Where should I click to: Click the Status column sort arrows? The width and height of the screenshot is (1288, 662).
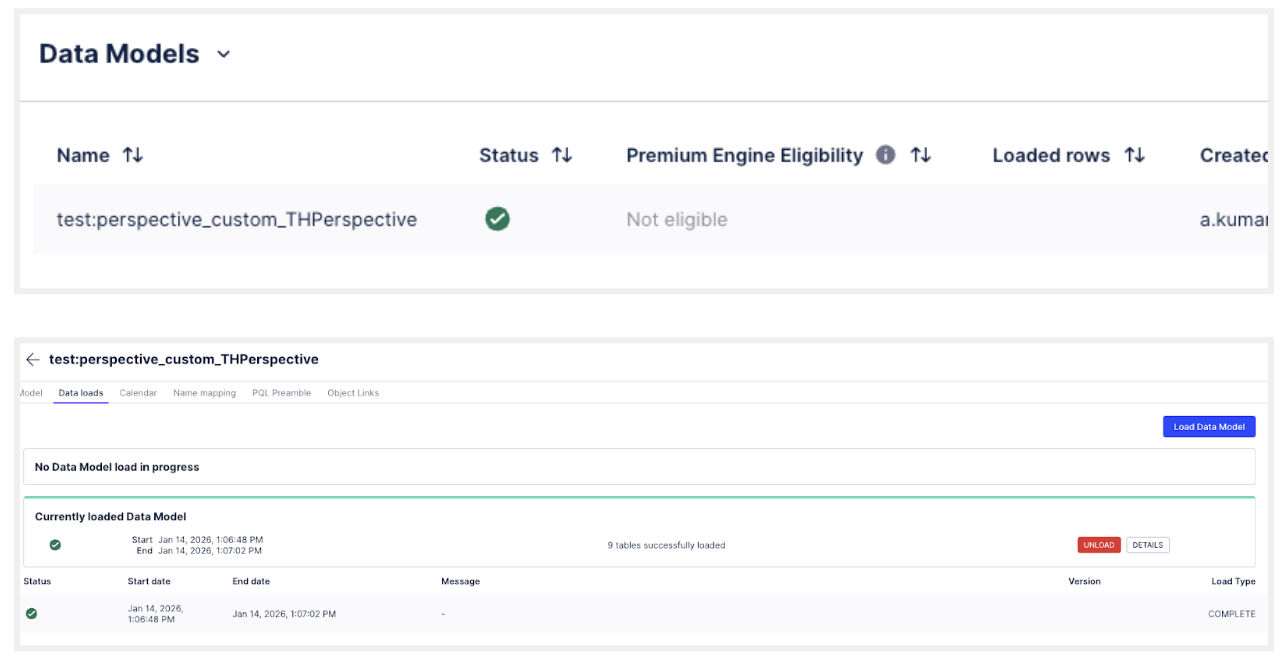pos(562,155)
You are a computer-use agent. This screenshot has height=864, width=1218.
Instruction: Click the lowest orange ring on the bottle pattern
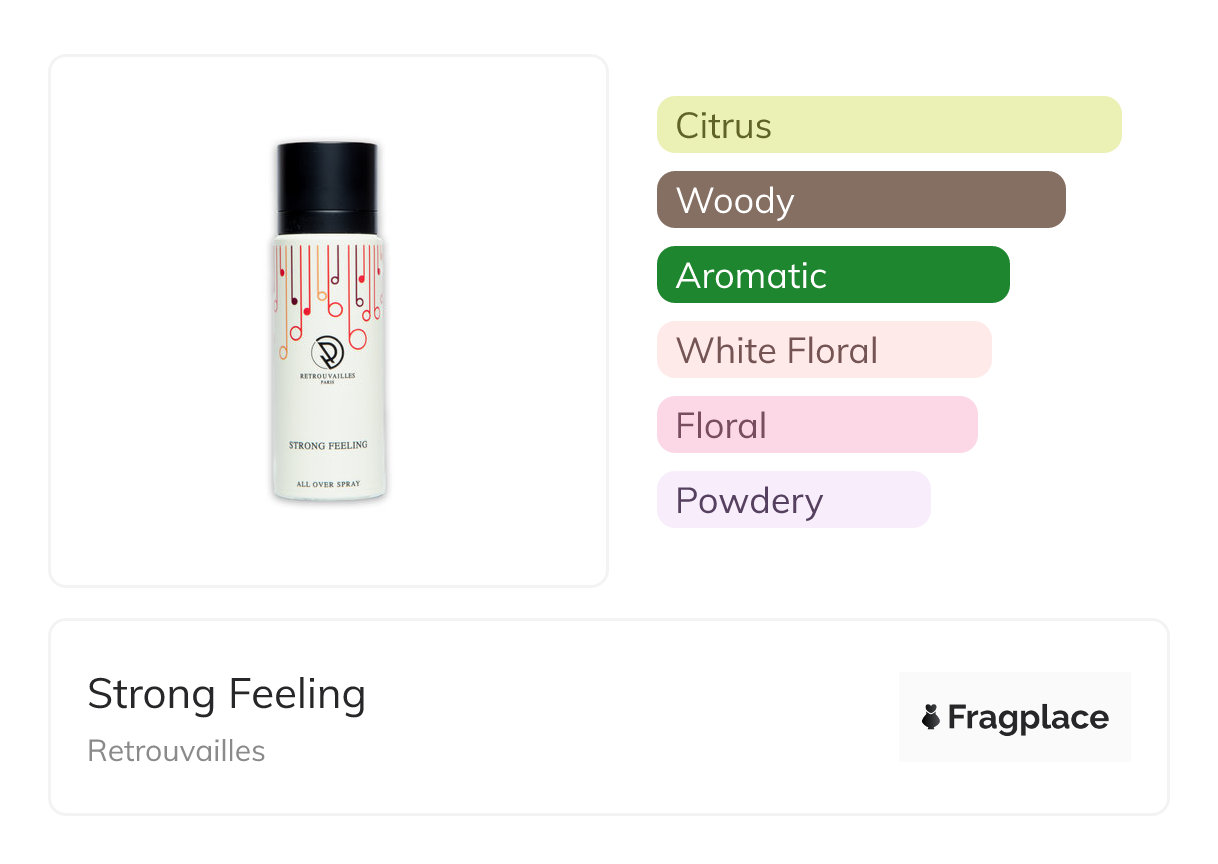(x=283, y=353)
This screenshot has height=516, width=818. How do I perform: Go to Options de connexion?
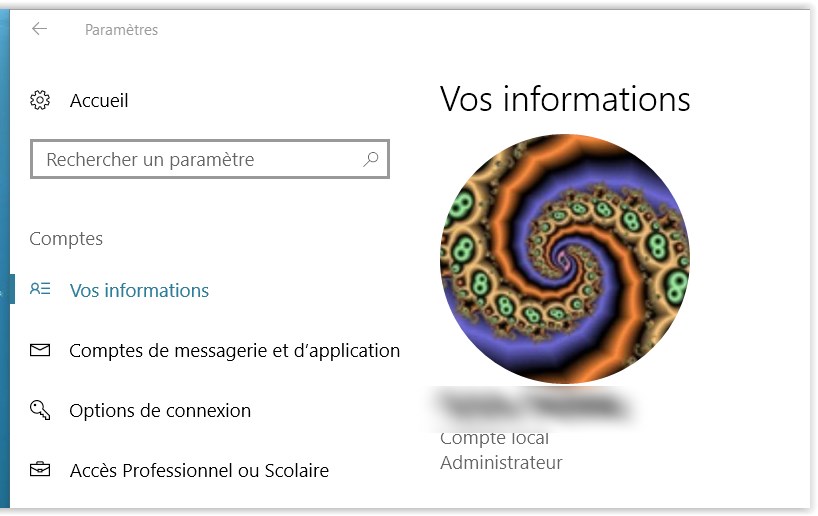point(160,410)
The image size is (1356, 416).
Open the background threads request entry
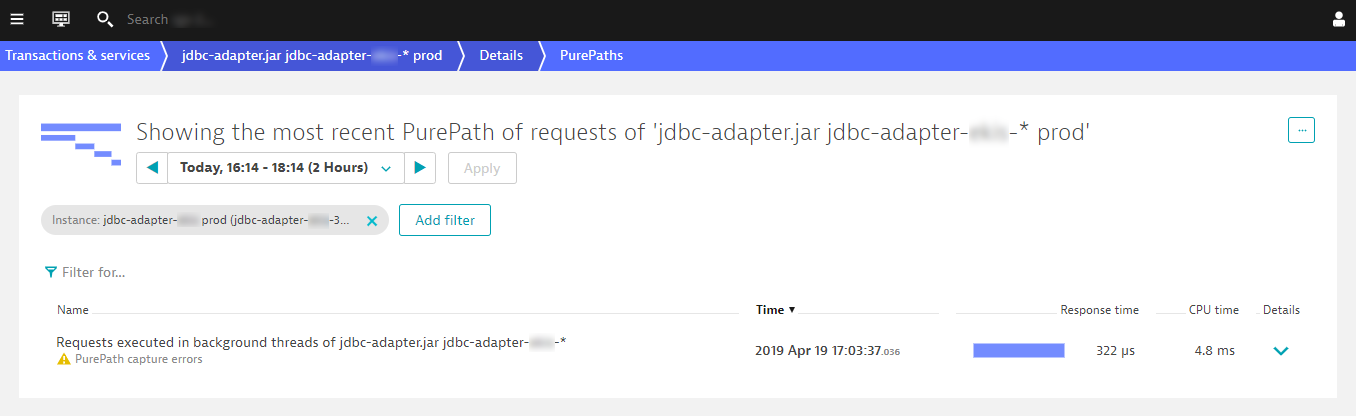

════

• **WHAT IS EXPECTED**:
Output the material word for word. Pictures do not go in.

• **TASK OUTPUT**:
Where should I click to: Click the Status column sort arrows? The width and height of the screenshot is (1288, 662).
pos(562,155)
You are a computer-use agent. This screenshot has height=864, width=1218.
Instruction: Click the lowest orange ring on the bottle pattern
(x=283, y=353)
This screenshot has height=516, width=818. How do I perform: Go to Options de connexion?
point(160,410)
The image size is (1356, 416).
Open the background threads request entry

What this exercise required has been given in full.